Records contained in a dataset
***

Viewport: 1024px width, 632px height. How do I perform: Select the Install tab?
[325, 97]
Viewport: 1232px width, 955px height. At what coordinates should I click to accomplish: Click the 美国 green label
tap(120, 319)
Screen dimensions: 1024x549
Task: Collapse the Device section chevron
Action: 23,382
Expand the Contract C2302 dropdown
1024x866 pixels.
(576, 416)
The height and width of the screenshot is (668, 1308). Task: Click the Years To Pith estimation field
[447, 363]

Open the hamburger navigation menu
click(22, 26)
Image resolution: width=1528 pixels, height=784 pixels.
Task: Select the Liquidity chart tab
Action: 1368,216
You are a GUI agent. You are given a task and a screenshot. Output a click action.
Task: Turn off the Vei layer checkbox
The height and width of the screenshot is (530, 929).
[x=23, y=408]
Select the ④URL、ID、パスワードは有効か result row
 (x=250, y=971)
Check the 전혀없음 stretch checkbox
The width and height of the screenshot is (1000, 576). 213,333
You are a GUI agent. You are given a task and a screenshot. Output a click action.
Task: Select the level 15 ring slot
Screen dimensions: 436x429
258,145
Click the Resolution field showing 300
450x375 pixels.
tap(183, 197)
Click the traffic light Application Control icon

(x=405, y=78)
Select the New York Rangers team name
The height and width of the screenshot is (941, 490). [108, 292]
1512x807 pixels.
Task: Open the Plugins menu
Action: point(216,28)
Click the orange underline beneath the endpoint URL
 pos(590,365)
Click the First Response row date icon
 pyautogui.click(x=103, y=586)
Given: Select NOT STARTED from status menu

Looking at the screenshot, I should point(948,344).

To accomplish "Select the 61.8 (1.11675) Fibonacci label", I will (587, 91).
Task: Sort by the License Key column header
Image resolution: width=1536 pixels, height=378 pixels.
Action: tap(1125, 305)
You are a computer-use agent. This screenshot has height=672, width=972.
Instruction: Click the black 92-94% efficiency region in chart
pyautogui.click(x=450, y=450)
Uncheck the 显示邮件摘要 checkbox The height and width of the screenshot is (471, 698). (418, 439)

***

Reproduce all entries. Keep them exact.

Viewport: 1024px width, 632px height. How do I perform: Select the Install tab?
[325, 97]
Viewport: 1232px width, 955px height. At what coordinates should I click to accomplish: Click the 美国 green label
tap(120, 319)
Screen dimensions: 1024x549
Task: Collapse the Device section chevron
Action: 23,382
Expand the Contract C2302 dropdown
1024x866 pixels.
(576, 416)
The height and width of the screenshot is (668, 1308). Task: Click the Years To Pith estimation field
[447, 363]

Open the hamburger navigation menu
click(22, 26)
Image resolution: width=1528 pixels, height=784 pixels.
Task: Select the Liquidity chart tab
Action: 1368,216
You are a GUI agent. You are given a task and a screenshot. Output a click action.
Task: Turn off the Vei layer checkbox
The height and width of the screenshot is (530, 929).
[x=23, y=408]
Select the ④URL、ID、パスワードは有効か result row
 (x=250, y=971)
Check the 전혀없음 stretch checkbox
The width and height of the screenshot is (1000, 576). 213,333
You are a GUI agent. You are given a task and a screenshot. Output a click action.
Task: Select the level 15 ring slot
Screen dimensions: 436x429
258,145
Click the Resolution field showing 300
450x375 pixels.
tap(183, 197)
Click the traffic light Application Control icon

(x=405, y=78)
Select the New York Rangers team name
The height and width of the screenshot is (941, 490). [108, 292]
1512x807 pixels.
Task: Open the Plugins menu
Action: point(216,28)
Click the orange underline beneath the endpoint URL
 pos(590,365)
Click the First Response row date icon
 pyautogui.click(x=103, y=586)
Given: Select NOT STARTED from status menu

Looking at the screenshot, I should point(948,344).

To accomplish "Select the 61.8 (1.11675) Fibonacci label", I will (587, 91).
Task: Sort by the License Key column header
Image resolution: width=1536 pixels, height=378 pixels.
Action: tap(1125, 305)
You are a computer-use agent. This screenshot has height=672, width=972.
Instruction: Click the black 92-94% efficiency region in chart
pyautogui.click(x=450, y=450)
Uncheck the 显示邮件摘要 checkbox The height and width of the screenshot is (471, 698). (418, 439)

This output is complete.